Work item:
Please repeat, precisely as written, only the lines from the one containing "Where should I" through the last line of the records below, pictures omitted.

Segment Start: Records for this exercise

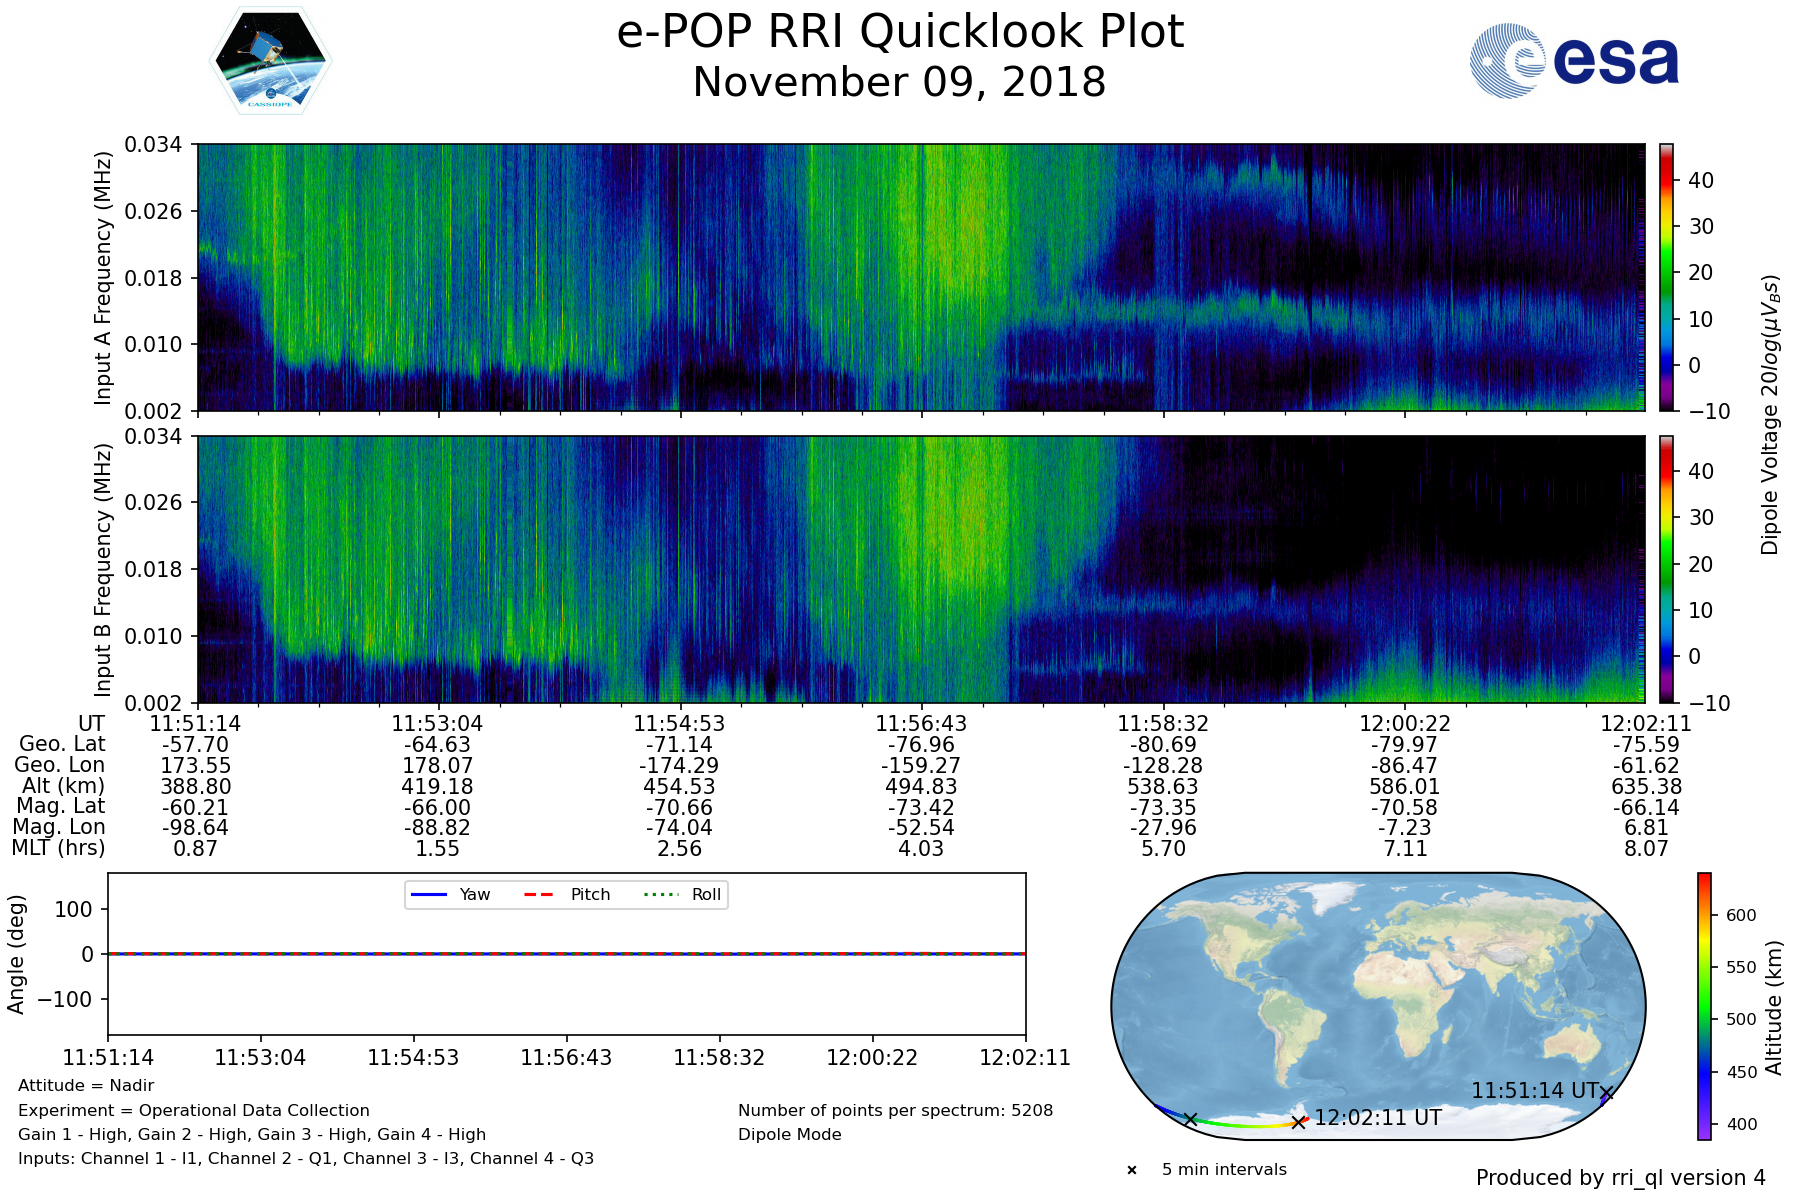Click the e-POP RRI Quicklook Plot title
Screen dimensions: 1800x1200
(x=900, y=32)
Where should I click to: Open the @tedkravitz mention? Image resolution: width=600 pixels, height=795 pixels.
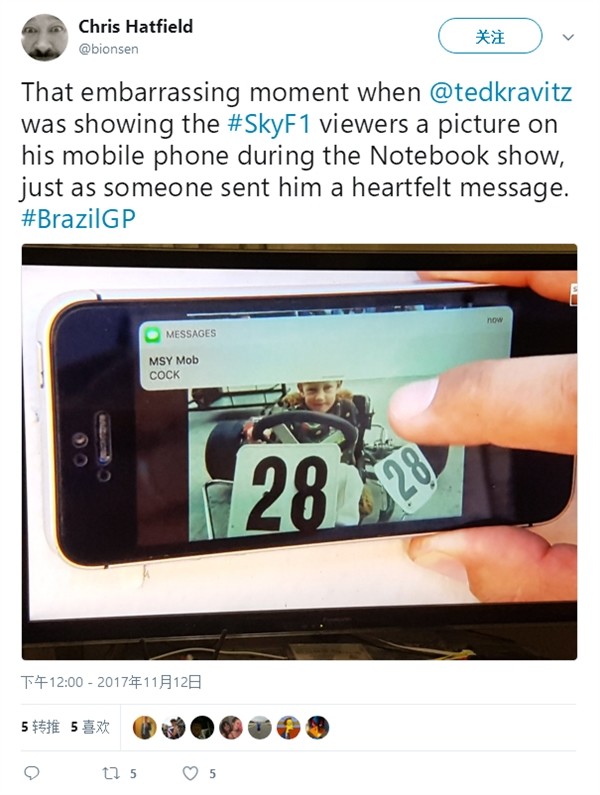pyautogui.click(x=501, y=92)
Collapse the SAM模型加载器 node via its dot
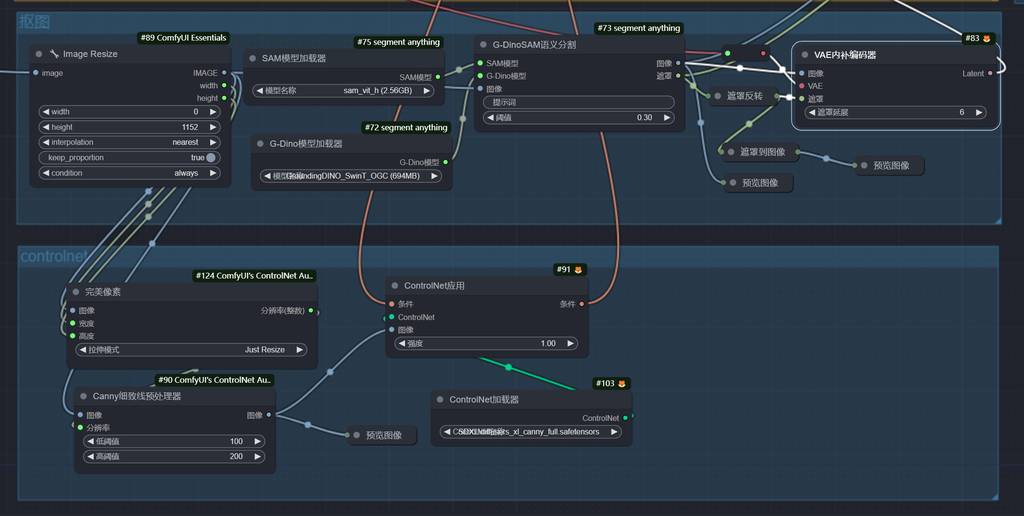This screenshot has width=1024, height=516. click(x=251, y=59)
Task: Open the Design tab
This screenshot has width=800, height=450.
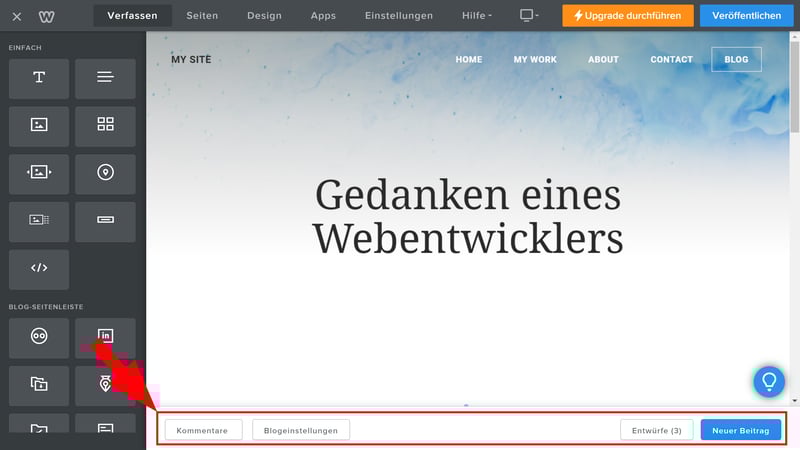Action: tap(264, 16)
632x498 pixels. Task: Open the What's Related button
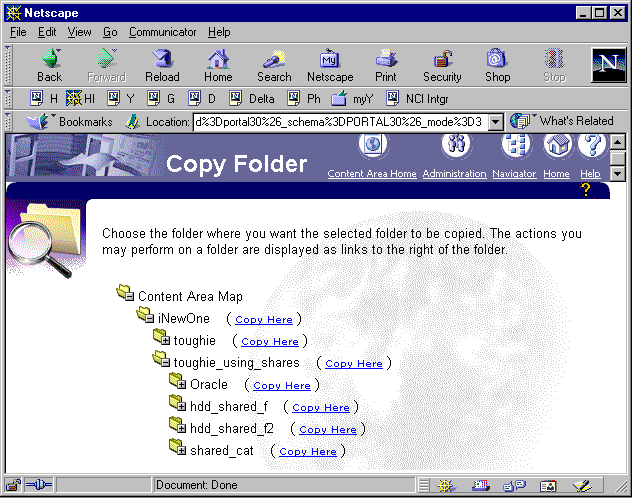click(564, 121)
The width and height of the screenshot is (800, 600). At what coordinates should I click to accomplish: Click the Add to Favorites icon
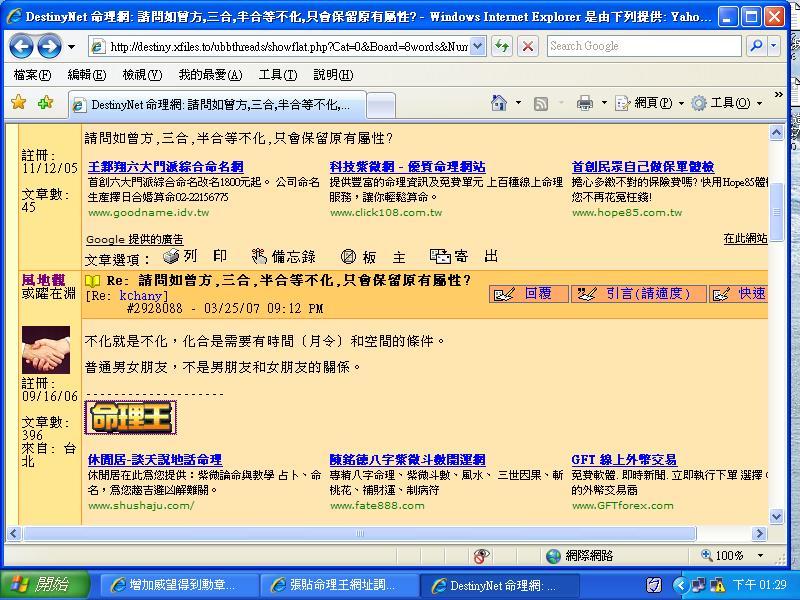pos(45,103)
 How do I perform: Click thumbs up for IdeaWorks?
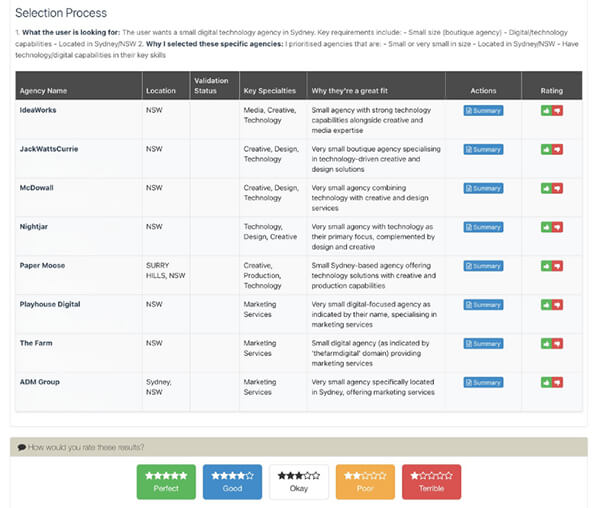545,110
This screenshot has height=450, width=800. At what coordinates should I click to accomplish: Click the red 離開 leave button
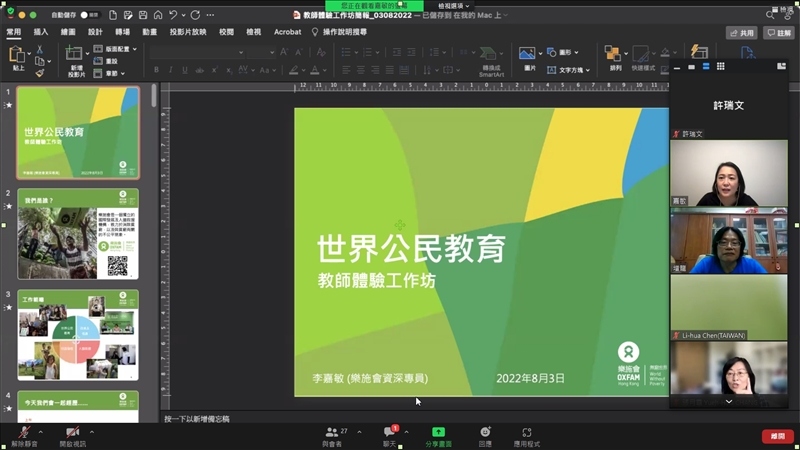click(x=777, y=436)
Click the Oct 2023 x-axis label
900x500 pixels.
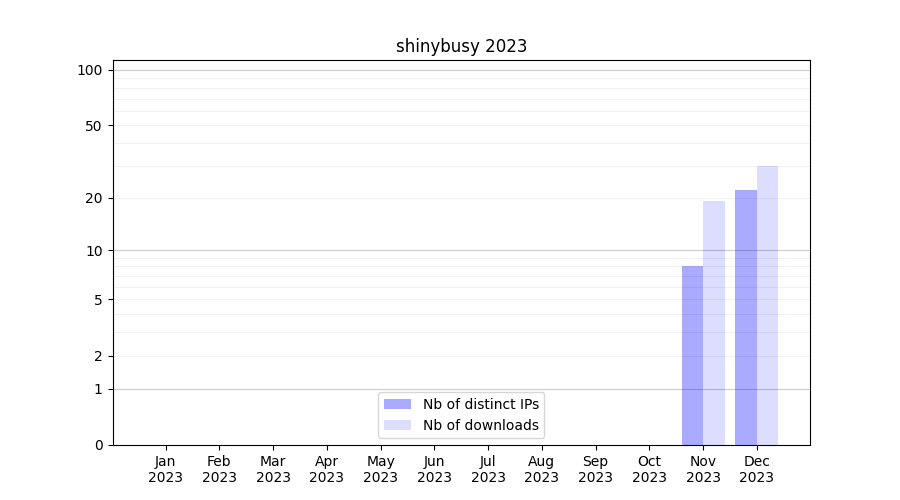(649, 469)
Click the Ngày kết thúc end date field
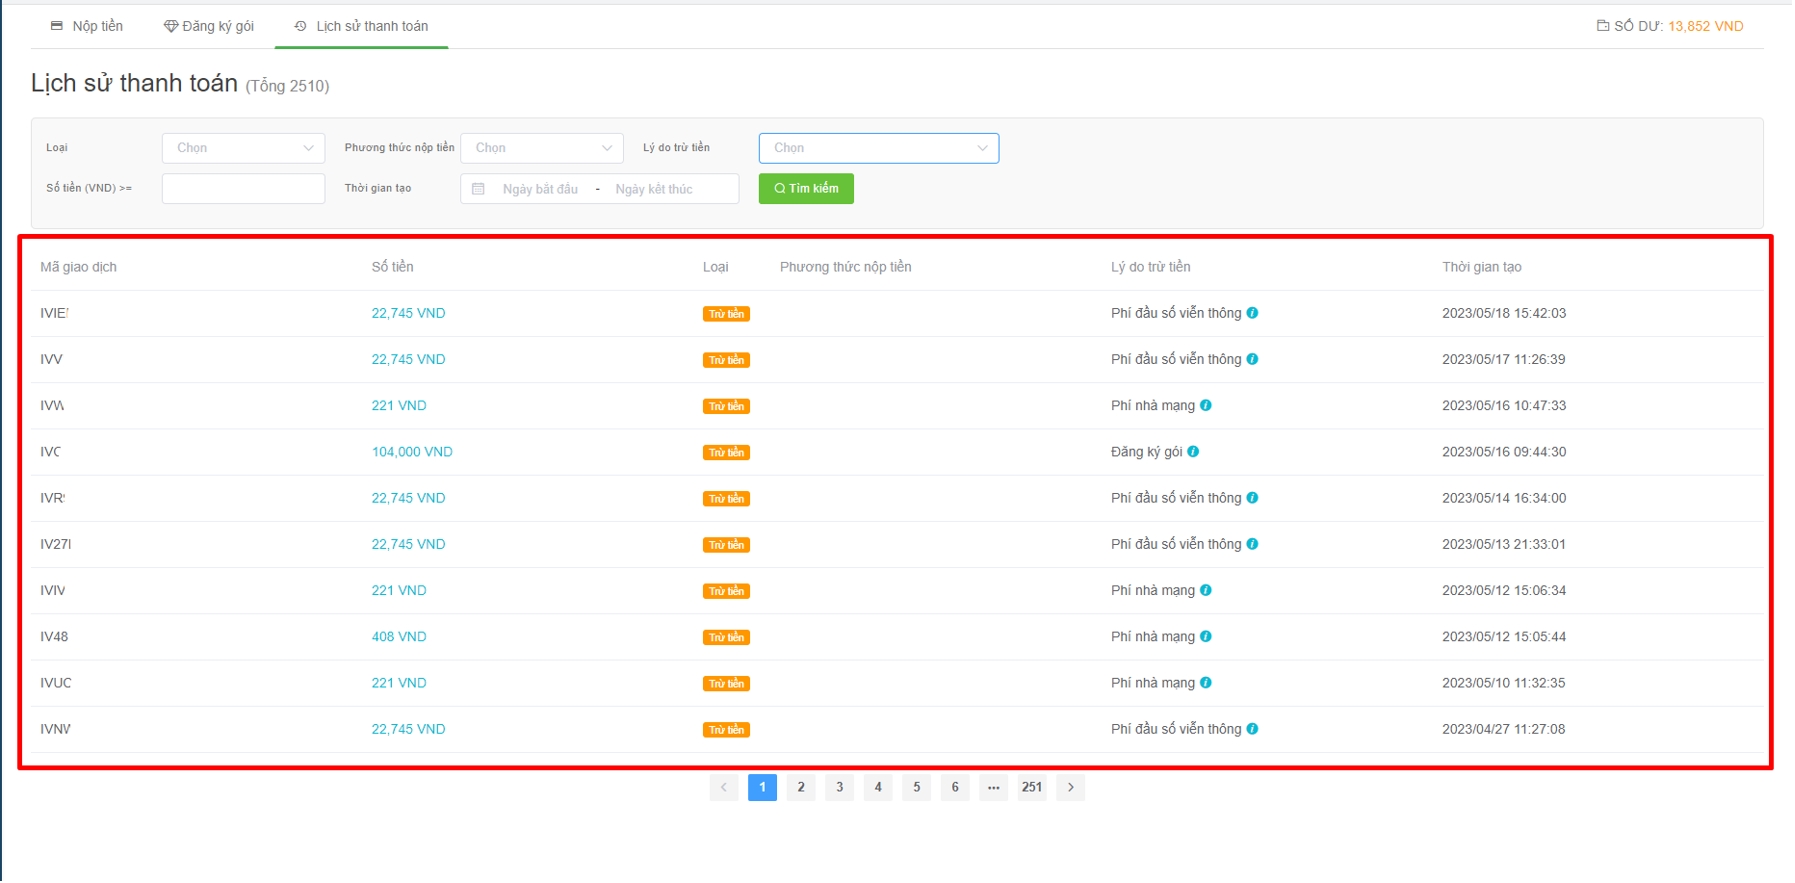 (x=654, y=189)
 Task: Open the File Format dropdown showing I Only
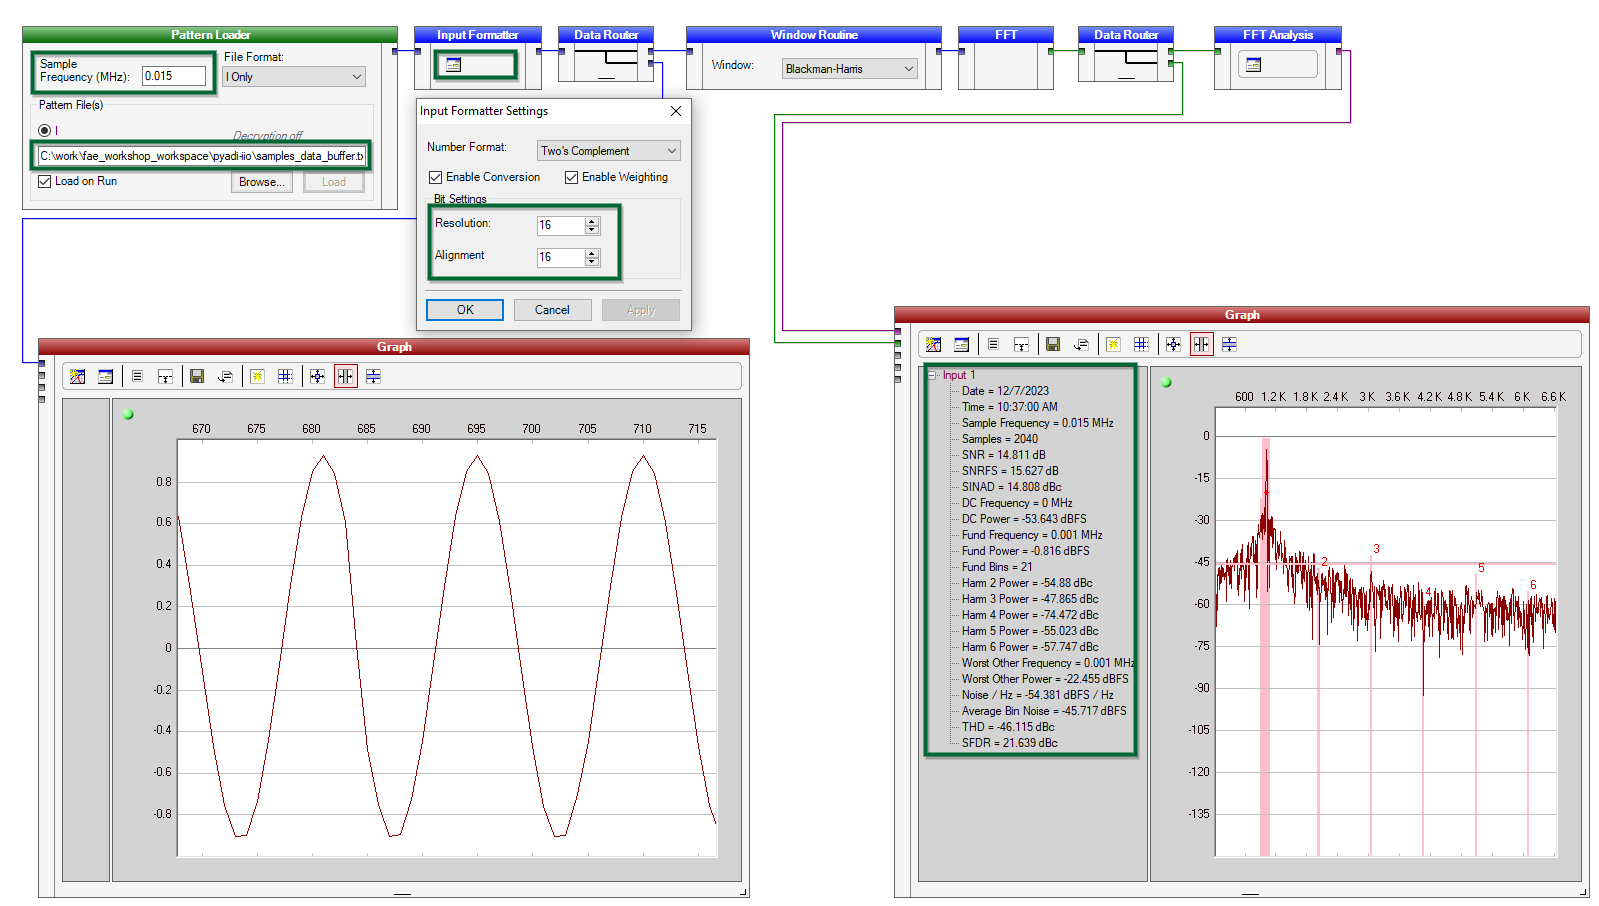pos(293,77)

Segment End: Records for this exercise

Result below:
Where should I click to: Open the @tedkravitz mention? Image resolution: width=600 pixels, height=795 pixels.
pyautogui.click(x=501, y=92)
Collapse the SAM模型加载器 node via its dot
This screenshot has width=1024, height=516. click(x=251, y=59)
Task: Open the Design tab
This screenshot has width=800, height=450.
Action: tap(264, 16)
632x498 pixels. Task: Open the What's Related button
click(564, 121)
The width and height of the screenshot is (800, 600). At what coordinates should I click to accomplish: Click the Add to Favorites icon
pos(45,103)
 How do I perform: Click thumbs up for IdeaWorks?
545,110
This screenshot has height=450, width=800. At what coordinates should I click to accomplish: Click the red 離開 leave button
click(x=777, y=436)
Click the Oct 2023 x-axis label
900x500 pixels.
(649, 469)
Click the Ngày kết thúc end date field
 (x=654, y=189)
 Task: Open the File Format dropdown showing I Only
pos(293,77)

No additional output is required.